The CVP and ABP data including heart rate and blood pressure were acquired using iWorx data acquisition system and analyzed using Labscribe software (Dover, NH). The blood samples were processed by i-Stat (Abaxis Ltd.; Union City, CA) and Vetscan (VS2; Abaxis Ltd.; Union City, CA) for blood gases and other blood parameters. Photographic data was acquired using Canon digital camera (Powershot G12). Data was analyzed using Sigmaplot 11.0 software. The normal physiological values for Yorkshire swine were derived from the available literature [9-13].

Results

Pre-operative assessment

On the day of operation, all animals were apparently healthy, and there was no evidence of muscle atrophy or rigidity on gross examination.

Intraoperative observations

Fluctuations in BP and HR were observed during both donor and recipient surgeries. The FIO2 levels had to be increased to as high as 60-100% due to fall in peripheral SpO2. All cases developed cyanosis towards the end of operation.
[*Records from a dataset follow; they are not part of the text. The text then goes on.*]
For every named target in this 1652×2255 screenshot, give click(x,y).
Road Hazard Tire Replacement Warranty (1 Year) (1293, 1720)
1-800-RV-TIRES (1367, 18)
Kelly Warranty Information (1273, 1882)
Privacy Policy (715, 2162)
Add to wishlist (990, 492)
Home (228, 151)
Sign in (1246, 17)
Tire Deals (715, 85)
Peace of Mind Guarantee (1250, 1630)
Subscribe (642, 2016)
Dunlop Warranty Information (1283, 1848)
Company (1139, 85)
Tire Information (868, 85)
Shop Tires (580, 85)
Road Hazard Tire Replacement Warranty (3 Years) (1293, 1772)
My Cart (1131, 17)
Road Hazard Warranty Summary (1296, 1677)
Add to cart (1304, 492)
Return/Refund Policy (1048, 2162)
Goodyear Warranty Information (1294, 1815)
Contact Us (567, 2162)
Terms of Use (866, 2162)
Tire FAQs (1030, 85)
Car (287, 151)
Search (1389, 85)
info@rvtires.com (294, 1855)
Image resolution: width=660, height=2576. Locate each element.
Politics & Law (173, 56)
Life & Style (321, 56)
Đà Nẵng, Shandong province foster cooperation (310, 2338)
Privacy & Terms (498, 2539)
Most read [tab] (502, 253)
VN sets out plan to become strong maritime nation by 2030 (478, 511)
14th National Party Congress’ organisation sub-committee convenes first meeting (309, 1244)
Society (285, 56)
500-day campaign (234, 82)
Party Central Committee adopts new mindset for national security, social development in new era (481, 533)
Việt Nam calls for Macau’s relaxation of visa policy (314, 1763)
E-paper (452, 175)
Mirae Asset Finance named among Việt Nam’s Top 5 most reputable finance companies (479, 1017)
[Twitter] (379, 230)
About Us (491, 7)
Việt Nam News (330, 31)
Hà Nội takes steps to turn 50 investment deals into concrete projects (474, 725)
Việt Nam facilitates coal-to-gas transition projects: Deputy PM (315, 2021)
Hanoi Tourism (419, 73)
These parameters and observations were more difficult to manage with increased duration of surgery in recipients and especially in surgeries in which cisatracurium was not given (Table 1).

  ----------- Donors ----------- --------- Recipients ---------
  1* 2* 3 1* 2* 3
BP Fluctuations (not responsive to i.v. fluids) + + + +++ +++ +
Tachycardia + + + ++ +++ ++
Evident diaphoresis ++ ++ + ++++ ++++ +
Cyanosis ++ + - +++ +++ +
Intestinal engorgement and edema ++ ++ + ++++ ++++ ++
Pulmonary congestion + + + ++ +++ +
Inflammatory infiltrates in heart + + + +++ ++++ ++

Table 1: Intra- and post-operative observations in donors and recipients.

Blood gas analysis

All donors (except number 3) and recipients demonstrated a high blood pH, low pCO2 and high-normal HCO3 levels in baseline samples (Tables 2A and 2B). A high arterial-venous pCO2 gradient (>6 mmHg) was observed in all blood samples from donors 1 and 3 and the final sample from recipient 3. The baseline lactate levels were higher than normal in all cases (Tables 2A and 2B). During surgery, in recipients 1 and 2, the fractional change in values over baseline levels, in serum lactate and fall in base excess were approximately 4-5 times and 3-4 times, respectively, greater than that in donors 1 and 2. In contrast, the alterations in serum lactate and base excess in donor and recipient 3 (both of which received cisatracurium) were relatively similar (Figures 1A and 1B).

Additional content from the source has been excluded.